Jones v. Brandon

Decision Date10 May 1882
CourtMississippi Supreme Court
PartiesH. W. JONES v. W. R. BRANDON

Appeal from the Circuit Court of Wilkinson County Hon. J. B Chrisman, Judge, did not sit in this case, but Hon. Ralph North presided by interchange.

The appellee, upon evidence that he had open, adverse possession continuously from 1859 until 1881, recovered in ejectment against the appellant, who, as stated in the opinion, had a deed to the land.

Judgment affirmed.

C. P Neilson, for the appellant.

Under Code 1857, p. 398, which is a statute of limitations and alters Hutch. Code, p. 829, which vested title, ten years' adverse possession will not support a recovery from the true owner. Ellis v. Murray, 28 Miss. 129; Ford v. Wilson, 35 Miss. 490; Dixon v Cook, 47 Miss. 220; Davis v. Bowmar, 55 Miss. 671.

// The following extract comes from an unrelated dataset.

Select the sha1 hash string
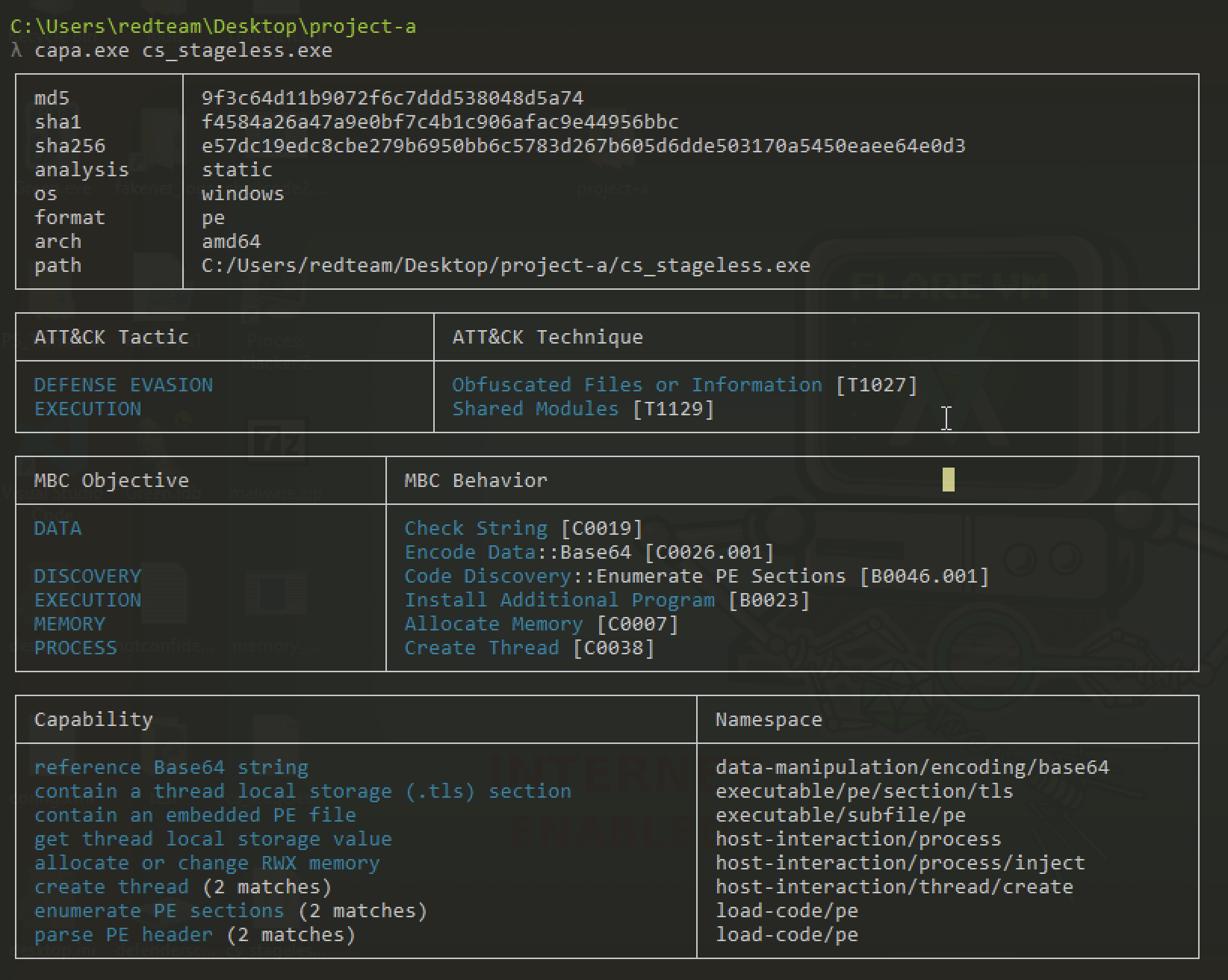Screen dimensions: 1228x980 [440, 122]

D. C. Bramlett, for the appellee.

The ordinary statute of limitations makes ten years' adverse possession such evidence of title that the possessor, if afterwards dispossessed, can maintain ejectment against the owner. In time, simple possession will ripen into a perfect title. Gladney v. Barton, 51 Miss. 216.

OPINION

CHALMERS, J.

Can a plaintiff in ejectment recover upon the bare fact of a former open, continuous, unbroken adverse possession by himself and his grantors for such length of time (ten years) as would, if he were a defendant, bar all right of action against him? This is the principal question presented by this record. That a plaintiff in ejectment can recover against a mere naked intruder upon the strength of his former possession, without regard to the length of it, is well settled both here and elsewhere; but whether he can recover against one claiming or actually holding the true title, simply by showing a former possession in himself and those through whom he claims, sufficiently prolonged to bar all action against him if he were in possession and were himself a defendant, has not been adjudged in this State, except under the statute of 1844 (Hutch. Code, p. 829), which, like our present law (Code of 1880, § 2668), expressly declared that such possession should confer title.

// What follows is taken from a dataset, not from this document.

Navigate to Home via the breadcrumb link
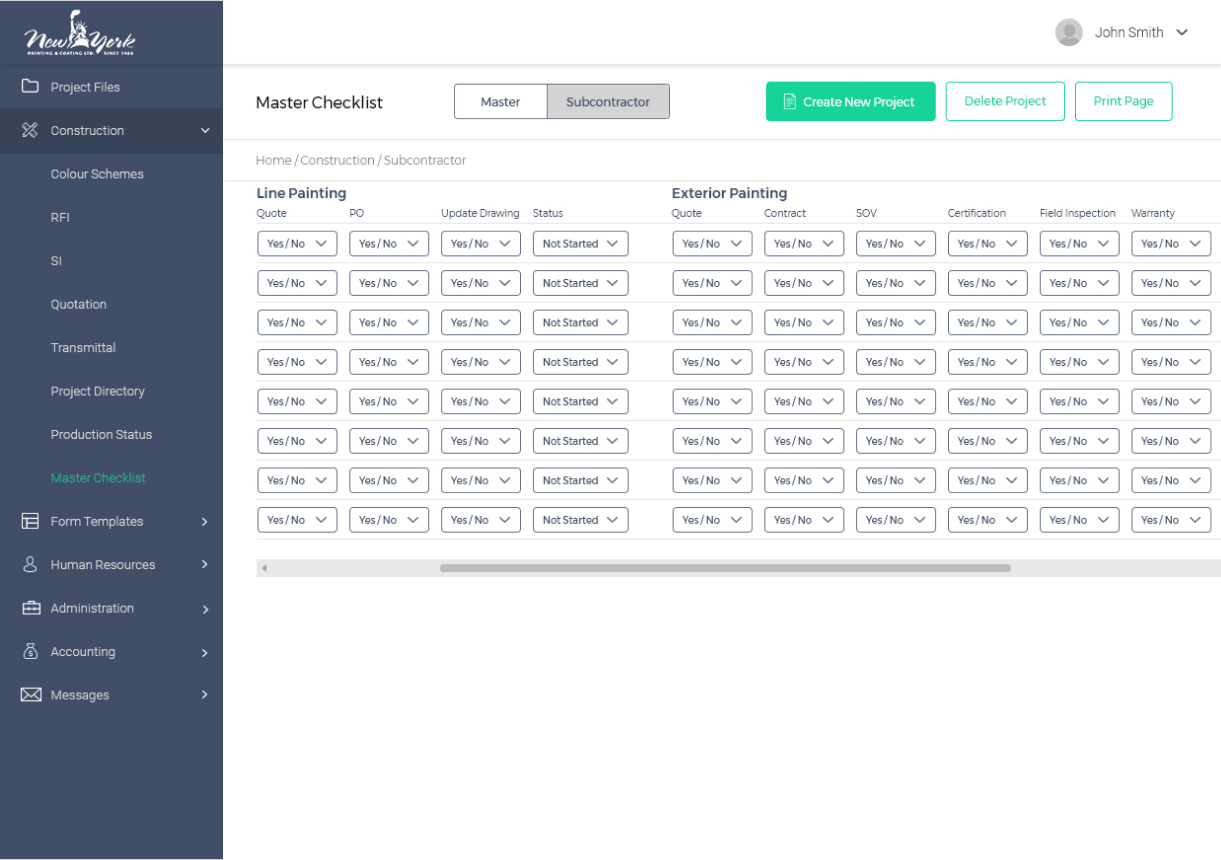 click(273, 160)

In the absence of such a provision do the ordinary statutes of limitation operate to give title? The authorities elsewhere with an approach to unanimity, answer this question in the affirmative, and the general voice is that even against the true owner, who is in possession of his own, a plaintiff may recover by showing that at a time when those having the right of entry were resting under no disability, he and those under whom he claims, held, for the period prescribed by the statute, open, notorious, exclusive and unbroken adverse possession of the land in controversy, that such possession was not voluntarily abandoned, and that his dispossession has not been sufficiently long to vest the new possessor with a new title. The cases where a former possessor under these circumstances has recovered from the true owner are numerous and date back to an early day. Such possession, it was said in Buller's Nisi Prius, 103, "tolls the entry of the person having right, and consequently, though the very right be in the defendant, yet he cannot justify his ejecting the plaintiff." To this effect is the case of Stocker v. Berny, 1 Ld. Raym. 741, reported also as Stokes v. Berry, 2 Salk. 421. Judge Washington said, in Holtzapple v. Phillibaum, 4 Wash. C. C. 356, 367, 368 [Fed. Cas. No. 6,648], "that an adverse possession in the defendant, for the length of time which will prevent a plaintiff from recovering in ejectment, will also give to the plaintiff, who has had such a possession, right upon which he may recover, is...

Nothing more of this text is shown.